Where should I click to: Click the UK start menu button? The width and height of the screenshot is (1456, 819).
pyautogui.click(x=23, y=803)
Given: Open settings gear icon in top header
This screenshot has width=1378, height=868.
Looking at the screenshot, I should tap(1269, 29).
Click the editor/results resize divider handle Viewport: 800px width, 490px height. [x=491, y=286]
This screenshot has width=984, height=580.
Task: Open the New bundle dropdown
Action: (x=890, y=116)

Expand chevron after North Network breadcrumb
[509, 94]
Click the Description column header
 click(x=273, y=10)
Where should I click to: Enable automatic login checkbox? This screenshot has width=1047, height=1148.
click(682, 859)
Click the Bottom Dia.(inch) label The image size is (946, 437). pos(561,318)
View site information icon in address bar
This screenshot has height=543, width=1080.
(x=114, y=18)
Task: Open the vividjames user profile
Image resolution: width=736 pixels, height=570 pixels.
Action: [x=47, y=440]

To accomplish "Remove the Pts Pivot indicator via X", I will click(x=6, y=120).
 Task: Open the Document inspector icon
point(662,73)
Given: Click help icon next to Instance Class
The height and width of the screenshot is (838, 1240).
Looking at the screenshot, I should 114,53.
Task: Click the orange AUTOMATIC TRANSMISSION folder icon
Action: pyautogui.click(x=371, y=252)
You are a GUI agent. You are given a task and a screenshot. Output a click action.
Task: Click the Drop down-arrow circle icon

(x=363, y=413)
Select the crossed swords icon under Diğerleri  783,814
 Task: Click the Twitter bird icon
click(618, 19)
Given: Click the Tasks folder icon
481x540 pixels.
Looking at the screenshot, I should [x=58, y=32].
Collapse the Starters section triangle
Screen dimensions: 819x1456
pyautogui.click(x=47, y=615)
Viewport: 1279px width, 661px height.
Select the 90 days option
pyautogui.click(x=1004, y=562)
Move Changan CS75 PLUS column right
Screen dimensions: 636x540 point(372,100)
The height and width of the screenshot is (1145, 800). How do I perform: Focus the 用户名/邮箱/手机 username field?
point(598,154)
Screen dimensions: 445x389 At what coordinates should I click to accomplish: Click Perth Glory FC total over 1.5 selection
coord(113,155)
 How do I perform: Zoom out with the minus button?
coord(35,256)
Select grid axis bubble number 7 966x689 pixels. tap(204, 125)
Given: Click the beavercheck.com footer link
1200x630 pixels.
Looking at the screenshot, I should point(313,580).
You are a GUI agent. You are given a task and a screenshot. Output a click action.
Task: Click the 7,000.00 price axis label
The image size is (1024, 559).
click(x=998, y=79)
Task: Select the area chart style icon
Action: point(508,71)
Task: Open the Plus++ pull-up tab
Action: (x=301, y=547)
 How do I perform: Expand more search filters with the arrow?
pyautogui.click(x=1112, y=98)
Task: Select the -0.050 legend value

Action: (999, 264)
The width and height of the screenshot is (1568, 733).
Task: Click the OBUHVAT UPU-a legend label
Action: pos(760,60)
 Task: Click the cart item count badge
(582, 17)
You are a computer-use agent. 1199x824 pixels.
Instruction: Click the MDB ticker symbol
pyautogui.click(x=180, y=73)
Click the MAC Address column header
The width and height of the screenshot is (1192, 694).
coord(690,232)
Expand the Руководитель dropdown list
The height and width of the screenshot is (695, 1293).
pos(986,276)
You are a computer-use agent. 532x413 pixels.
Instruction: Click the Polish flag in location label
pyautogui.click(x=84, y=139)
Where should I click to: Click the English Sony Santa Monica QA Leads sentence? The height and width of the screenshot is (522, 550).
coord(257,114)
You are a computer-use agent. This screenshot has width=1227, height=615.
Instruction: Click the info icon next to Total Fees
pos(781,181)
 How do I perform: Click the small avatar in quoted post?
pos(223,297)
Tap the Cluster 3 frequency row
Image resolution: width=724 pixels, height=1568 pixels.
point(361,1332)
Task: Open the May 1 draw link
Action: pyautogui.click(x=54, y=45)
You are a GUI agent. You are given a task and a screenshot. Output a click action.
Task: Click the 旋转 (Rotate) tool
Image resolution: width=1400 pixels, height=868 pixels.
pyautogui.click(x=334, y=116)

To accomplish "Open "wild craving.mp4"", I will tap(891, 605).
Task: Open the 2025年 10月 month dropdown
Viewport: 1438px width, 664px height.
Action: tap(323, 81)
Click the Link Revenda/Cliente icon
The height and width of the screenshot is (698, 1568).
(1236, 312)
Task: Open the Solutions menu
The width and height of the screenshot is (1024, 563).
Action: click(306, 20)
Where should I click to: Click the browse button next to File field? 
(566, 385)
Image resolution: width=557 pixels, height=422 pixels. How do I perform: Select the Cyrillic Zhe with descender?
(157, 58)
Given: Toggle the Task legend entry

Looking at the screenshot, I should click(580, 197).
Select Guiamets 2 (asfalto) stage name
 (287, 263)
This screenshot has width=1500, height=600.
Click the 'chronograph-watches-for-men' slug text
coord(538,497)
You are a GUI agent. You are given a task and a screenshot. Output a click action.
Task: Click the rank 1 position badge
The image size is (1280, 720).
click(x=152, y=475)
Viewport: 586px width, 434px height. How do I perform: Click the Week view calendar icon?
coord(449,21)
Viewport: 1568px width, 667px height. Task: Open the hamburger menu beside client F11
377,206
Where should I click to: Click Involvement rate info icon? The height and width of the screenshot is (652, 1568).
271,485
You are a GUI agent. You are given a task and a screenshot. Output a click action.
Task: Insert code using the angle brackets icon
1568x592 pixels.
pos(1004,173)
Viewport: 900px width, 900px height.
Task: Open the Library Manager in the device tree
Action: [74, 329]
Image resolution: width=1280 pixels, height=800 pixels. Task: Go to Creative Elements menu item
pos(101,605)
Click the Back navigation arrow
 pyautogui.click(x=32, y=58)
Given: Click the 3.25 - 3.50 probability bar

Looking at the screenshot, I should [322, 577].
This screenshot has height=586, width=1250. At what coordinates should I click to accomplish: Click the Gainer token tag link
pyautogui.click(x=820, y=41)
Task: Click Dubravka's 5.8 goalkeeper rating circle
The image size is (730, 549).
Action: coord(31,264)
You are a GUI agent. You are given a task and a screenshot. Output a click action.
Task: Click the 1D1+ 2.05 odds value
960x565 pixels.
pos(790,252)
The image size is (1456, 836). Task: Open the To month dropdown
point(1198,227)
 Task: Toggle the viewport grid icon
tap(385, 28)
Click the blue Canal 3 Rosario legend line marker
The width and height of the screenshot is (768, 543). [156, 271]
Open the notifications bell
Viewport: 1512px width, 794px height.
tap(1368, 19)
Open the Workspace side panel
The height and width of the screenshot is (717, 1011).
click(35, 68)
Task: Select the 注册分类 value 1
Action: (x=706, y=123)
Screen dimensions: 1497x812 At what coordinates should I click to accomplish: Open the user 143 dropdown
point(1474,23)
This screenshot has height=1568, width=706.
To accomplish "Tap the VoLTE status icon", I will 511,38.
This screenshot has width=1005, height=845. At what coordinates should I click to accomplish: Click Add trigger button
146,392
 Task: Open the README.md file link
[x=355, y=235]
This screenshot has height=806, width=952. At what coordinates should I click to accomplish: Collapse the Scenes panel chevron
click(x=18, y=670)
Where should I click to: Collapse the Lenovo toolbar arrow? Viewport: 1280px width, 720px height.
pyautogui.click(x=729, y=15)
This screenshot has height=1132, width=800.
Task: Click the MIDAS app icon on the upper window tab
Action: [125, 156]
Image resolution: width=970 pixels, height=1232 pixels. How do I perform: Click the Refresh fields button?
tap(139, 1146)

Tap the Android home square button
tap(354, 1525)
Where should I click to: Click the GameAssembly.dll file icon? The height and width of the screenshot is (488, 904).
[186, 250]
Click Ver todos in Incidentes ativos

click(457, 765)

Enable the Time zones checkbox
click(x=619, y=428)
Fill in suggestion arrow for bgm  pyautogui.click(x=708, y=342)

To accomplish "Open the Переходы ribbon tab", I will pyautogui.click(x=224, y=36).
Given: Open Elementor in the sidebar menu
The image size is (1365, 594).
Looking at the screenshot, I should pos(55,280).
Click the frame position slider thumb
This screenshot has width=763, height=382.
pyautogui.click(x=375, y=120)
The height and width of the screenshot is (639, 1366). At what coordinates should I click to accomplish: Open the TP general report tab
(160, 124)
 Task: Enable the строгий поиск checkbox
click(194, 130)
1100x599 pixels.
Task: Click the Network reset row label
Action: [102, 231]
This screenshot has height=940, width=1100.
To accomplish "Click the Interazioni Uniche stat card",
────────────────
Take every line from the records above that has the word "computer" and copy it.

You are a computer-use agent. 1199x824 pixels.
You are a computer-use agent. 532x413 pixels.
You are a computer-use agent. This screenshot has width=1227, height=615.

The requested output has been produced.